- [GIVEN TEXT]
"""

I found the secret to good GC tuning is to give Java parameters that allow it
to *avoid* doing full garbage collections, freeing up plenty of memory using
only the generation-specific collectors, which run much faster and tend to
create short pauses.
A full GC, no matter which collector you have configured, is going to be slow.
With an 8GB heap and no tuning beyond either choosing G1 or CMS, I was seeing
full GCs happen regularly, and there were pauses of 10-15 seconds every time
Java did a full GC. With good tuning, full GCs became extremely rare. If one
did happen for some reason, there was still a long pause.
Do you find that explicit GCs done on a regular basis perform faster than
several seconds? If a scheduled GC does take several seconds, and this happens
on every machine in the cluster at the same time, that would be a worse problem
than an extra hundred milliseconds every now and then.
> Implement Synchronized Disruption into Solr
> -------------------------------------------
>
> Key: SOLR-12672
> URL: https://issues.apache.org/jira/browse/SOLR-12672
> Project: Solr
> Issue Type: New Feature
> Security Level: Public(Default Security Level. Issues are Public)
> Reporter: Trey Cahill
> Priority: Trivial
> Attachments: Synchronized Disruption in Solr.pdf
>
> Time Spent: 10m
> Remaining Estimate: 0h
>
> On large Solr clusters, at any given time, there is probably an instance
> running garbage collection. By implementing a synchronized disruption across
> the entire cluster, the response times of a large cluster should decrease as
> it helps prevent random instances from running GC while the rest of the
> cluster is responding to a request.

"""

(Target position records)
"""

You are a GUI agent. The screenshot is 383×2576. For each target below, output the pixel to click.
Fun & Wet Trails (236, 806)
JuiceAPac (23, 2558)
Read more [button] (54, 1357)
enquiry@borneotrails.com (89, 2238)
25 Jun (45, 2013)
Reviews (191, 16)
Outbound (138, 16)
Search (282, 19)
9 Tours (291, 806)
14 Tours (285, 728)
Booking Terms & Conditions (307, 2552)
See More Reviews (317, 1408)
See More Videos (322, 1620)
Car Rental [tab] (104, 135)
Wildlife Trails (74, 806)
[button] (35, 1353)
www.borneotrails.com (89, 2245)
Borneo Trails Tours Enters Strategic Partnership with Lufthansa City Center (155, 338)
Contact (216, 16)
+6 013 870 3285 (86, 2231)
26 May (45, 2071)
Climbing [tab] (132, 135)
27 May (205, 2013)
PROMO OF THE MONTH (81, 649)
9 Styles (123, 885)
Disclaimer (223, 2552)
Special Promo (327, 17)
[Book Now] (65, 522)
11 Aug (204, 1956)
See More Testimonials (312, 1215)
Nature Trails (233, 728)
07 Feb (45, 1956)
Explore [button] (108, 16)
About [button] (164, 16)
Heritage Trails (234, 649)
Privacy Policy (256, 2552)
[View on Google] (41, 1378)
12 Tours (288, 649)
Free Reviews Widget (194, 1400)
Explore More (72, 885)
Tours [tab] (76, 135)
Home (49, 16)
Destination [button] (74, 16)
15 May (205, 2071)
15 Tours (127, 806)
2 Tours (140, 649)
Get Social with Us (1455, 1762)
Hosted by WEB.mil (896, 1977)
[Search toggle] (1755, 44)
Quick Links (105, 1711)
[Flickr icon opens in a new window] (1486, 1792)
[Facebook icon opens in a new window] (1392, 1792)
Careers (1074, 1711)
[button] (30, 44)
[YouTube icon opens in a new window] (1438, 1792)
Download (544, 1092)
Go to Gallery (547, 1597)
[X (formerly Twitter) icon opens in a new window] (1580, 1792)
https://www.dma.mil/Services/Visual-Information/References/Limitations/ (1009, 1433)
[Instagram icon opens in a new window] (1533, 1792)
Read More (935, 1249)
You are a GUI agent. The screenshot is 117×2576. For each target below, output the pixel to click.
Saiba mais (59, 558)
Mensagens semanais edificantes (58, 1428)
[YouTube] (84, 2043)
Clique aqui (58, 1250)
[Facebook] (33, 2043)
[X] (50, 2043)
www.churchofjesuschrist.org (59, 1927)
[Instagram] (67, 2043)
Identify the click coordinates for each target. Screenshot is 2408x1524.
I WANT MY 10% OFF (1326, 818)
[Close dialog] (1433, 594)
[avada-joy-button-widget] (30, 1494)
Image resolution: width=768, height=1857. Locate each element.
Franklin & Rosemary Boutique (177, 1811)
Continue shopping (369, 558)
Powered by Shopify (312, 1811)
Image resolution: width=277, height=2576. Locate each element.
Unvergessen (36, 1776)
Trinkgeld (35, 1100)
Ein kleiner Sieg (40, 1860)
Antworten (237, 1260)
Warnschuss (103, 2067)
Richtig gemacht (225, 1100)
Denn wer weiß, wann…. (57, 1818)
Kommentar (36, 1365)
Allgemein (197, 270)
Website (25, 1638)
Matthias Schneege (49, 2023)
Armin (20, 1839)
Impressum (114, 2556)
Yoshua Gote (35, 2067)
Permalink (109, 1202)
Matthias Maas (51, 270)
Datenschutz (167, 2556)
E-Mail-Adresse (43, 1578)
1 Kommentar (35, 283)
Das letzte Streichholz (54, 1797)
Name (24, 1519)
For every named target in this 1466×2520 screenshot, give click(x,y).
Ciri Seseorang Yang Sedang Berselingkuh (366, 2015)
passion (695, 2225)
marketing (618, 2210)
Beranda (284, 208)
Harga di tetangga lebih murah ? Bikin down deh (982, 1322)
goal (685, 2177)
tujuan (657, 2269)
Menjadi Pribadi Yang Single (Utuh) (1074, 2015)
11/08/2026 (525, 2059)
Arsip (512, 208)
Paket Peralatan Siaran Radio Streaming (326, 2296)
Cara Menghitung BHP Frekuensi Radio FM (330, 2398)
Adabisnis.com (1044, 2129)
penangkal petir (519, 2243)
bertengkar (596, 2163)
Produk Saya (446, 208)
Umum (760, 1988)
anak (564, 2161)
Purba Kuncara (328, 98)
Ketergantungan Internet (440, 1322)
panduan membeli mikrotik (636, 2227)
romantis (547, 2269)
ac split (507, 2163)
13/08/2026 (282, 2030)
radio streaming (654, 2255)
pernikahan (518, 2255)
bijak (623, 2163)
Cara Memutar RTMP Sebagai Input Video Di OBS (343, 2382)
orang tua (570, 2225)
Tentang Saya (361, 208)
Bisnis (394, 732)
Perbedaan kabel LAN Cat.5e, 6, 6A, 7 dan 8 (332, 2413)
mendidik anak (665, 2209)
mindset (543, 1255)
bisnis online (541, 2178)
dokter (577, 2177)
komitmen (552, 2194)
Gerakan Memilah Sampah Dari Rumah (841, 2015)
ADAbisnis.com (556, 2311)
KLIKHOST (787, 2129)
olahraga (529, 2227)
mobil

"""

- [WHAT YOU WILL DO]
Decide whether each statement agrees with the GC tuning text, answering yes or no and quoting the deciding words:
1. With an 8GB heap and only G1 or CMS chosen, full GCs brought pauses of 10-15 seconds.
2. After good tuning, a full GC no longer caused a long pause.
3. The SOLR-12672 issue has a priority of Trivial.

- [IN RESPONSE]
1. Yes: "there were pauses of 10-15 seconds every time Java did a full GC."
2. No: "If one did happen for some reason, there was still a long pause."
3. Yes: "Priority: Trivial"